Вдруг Жервеза подняла глаза и увидела перед собою старую гостиницу «Гостеприимство». Впрочем, гостиницы здесь уже давно не было. В домике открылось было какое-то подозрительное кафе, но потом его закрыла полиция. Теперь он был совсем заброшен, ставни его заклеили афишами, фонарь был разбит. Весь дом сверху донизу осыпался и разрушался под дождем; безобразная темно-красная штукатурка покрылась плесенью. Кругом все как будто оставалось по-старому. Позади, над массой низких построек, все еще возвышались уродливые пятнистые корпуса шестиэтажного дома, и его громадные, неровные стены поднимались к небу. Не хватало только «Большого Балкона». Теперь в этом огромном десятиоконном зале помещалась фабрика пилки сахара, из которой постоянно доносился свист пилы. Да, именно здесь, в этой проклятой дыре, в гостинице «Гостеприимство», началась вся эта ужасная жизнь. Жервеза стояла и пристально глядела на полуприкрытое сломанным ставнем окно во втором этаже. Она вспоминала свою молодость, Лантье, первые встречи с ним, его подлую измену. Но ведь тогда она еще была молода! Издали все это казалось веселым. Боже мой, с тех пор прошло всего двадцать лет, — и вот она попала на панель. Ей стало больно глядеть на гостиницу, и она снова вышла на бульвар, со стороны Монмартра.
Становилось все темнее, но между скамейками, на кучах песка еще играли дети. Людской поток все не кончался. Теперь со всех сторон семенили работницы; они ускоряли шаг, торопясь наверстать потерянное в мастерских время; какая-то высокая девушка остановилась, словно забыв свою руку в руке провожавшего ее молодого человека; другие прощались и назначали на ночь свидания в «Салоне Безумия» или в «Черном Шаре». Какой-то печник, толкавший перед собой тачку с обломками кирпича, чуть не попал под омнибус. Постепенно толпа начинала редеть. По улицам быстро проходили простоволосые женщины; они уже успели затопить печки и торопились сделать покупки к обеду; расталкивая толпу, они бросались из булочной в колбасную, из колбасной в зеленную и выбегали оттуда со свертками в руках. Попадались и восьмилетние девочки, посланные в лавку: они шли по тротуару, прижимая к себе огромные булки, похожие на красивых желтых кукол. Иные дети, сами-то не больше булок, подолгу застаивались перед витринами с картинками, прижимаясь щекою к хлебу. Потом толпа поредела, группы людей стали исчезать. Рабочие вернулись по домам, — трудовой день кончился, и при свете газовых фонарей глухо поднималось от земли пробуждавшееся праздничное безделье.

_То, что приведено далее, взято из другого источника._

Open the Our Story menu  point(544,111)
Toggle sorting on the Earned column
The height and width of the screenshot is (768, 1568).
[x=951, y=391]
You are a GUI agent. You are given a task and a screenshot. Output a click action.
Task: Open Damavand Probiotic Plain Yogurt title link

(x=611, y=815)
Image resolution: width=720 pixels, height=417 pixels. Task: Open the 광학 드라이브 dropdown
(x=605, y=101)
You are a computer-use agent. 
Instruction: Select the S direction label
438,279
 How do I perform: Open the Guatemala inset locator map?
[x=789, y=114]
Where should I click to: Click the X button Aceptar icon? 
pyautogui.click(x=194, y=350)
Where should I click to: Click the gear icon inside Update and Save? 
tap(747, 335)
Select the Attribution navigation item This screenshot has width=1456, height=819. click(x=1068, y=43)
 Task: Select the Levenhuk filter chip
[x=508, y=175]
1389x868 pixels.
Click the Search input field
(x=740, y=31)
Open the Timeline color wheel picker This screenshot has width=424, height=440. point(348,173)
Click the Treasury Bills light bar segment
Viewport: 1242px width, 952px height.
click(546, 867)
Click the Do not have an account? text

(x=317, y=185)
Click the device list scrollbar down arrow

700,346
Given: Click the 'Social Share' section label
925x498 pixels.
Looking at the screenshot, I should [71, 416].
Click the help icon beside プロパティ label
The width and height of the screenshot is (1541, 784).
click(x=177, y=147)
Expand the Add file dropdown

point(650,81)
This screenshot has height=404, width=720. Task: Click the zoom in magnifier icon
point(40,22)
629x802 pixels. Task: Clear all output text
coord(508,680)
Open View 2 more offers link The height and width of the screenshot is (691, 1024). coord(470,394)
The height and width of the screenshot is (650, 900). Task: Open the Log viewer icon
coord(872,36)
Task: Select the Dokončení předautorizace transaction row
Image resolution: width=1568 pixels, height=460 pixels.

Да, день прошел! Жервеза была измучена больше, чем эти рабочие. Ничто не мешало ей лечь и издохнуть, работа отказывалась от нее, и вся она была так изуродована невыносимой жизнью, что смело могла сказать: «Чья теперь очередь? Со мной покончено!» В этот час весь Париж ел. День миновал, солнце погасло, ночь будет долгая. Боже мой, лечь на землю, вытянуться и больше не вставать и знать, что больше не надо работать, что теперь можно отдыхать вечно! Да, после двадцати лет труда и мучений это было бы неплохо. И, мучаясь от судорог, сводивших желудок, Жервеза невольно припоминала былые праздники, пирушки, веселые дни своей жизни. Лучше всего повеселилась она однажды в четверг, на третьей неделе поста; тогда, как и в этот вечер, стоял собачий холод. В те времена Жервеза была еще очень хороша и свежа. Она работала в прачечной на Рю-Нев, и подруги выбрали ее королевой, несмотря на ее хромоту. И вот они разъезжали по бульварам в украшенных зеленью экипажах, а кругом были веселые, попраздничному одетые люди, и все они с удовольствием поглядывали на Жервезу. Ради нее, словно ради настоящей королевы, шикарные господа подносили к главам лорнеты. А вечером задали пир на весь мир и плясали, словно безумные, до самого утра. Да, она была настоящей королевой! У нее была и корона, и перевязь через плечо; и это тянулось целых двадцать четыре часа — два полных оборота часовой стрелки… А теперь, отяжелевшая, измученная голодом, она брела, глядя в землю, словно отыскивая по канавам свое потерянное величие.